愛してもいいですか
「あの時から、変わらないですね」
「あの時?」
って、いつ?思い当たることも特になく首を傾げた。
「もう六年くらい前になりますかねぇ。架代さんが社員として働いていた頃、俺隣の部署にいたんですよ」
「え?そうなの?」
「はい。その頃俺も『隣の部署に美人がいるなー』くらいの認識だったんですけど、一回俺と架代さん廊下でぶつかったことがあって」
私が社員だった頃……ということは、日向も入社二年目くらいの頃。その頃誰かと廊下でぶつかった記憶は……当然ながら覚えていない。
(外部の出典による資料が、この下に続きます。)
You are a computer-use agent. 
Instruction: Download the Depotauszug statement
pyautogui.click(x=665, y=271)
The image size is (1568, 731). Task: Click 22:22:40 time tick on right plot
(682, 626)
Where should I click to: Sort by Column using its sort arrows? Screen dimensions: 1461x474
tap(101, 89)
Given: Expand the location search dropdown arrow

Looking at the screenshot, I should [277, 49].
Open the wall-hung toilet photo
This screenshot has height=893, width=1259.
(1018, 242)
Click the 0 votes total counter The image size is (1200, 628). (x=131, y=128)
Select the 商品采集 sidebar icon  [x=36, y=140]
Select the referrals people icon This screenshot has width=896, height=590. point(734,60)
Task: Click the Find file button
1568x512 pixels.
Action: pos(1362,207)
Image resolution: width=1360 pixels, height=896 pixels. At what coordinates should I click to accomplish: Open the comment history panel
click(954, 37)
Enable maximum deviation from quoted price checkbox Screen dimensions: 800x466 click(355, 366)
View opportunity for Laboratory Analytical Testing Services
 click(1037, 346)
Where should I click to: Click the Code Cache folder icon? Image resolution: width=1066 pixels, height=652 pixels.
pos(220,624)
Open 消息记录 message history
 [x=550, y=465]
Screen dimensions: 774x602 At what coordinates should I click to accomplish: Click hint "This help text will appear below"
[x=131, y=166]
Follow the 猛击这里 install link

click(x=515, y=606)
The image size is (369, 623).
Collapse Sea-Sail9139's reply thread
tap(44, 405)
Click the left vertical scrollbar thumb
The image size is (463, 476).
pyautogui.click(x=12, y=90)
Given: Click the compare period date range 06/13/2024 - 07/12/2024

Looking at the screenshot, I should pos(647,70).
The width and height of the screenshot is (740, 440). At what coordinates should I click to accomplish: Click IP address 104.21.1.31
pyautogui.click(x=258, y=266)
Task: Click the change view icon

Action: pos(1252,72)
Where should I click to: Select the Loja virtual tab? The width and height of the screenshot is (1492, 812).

そもそもあの頃は、先輩にいびられたり仕事が多かったりと慌ただしかったし。
「……覚えてない」
「でしょうねぇ。でもその時、俺が落としたデザイン案の書類見た時架代さんが『すごい!』って目キラキラさせていて。この人建築デザインが好きなんだろうなーって思ったのと、可愛い人だなーって思ったんです」
背後の外灯が、隣に立つその姿を後ろから照らす。
「その時から、俺の心にはあなたがいるんですよ」
その心に、私が?
なんて、口説き文句のような胡散臭い言葉。そんなことを平気で言えるなんて、やっぱり軽い男。
だけどその目は真っ直ぐで、その言葉が本心のようにすら聞こえてしまう。心に、真っ直ぐ響き渡る。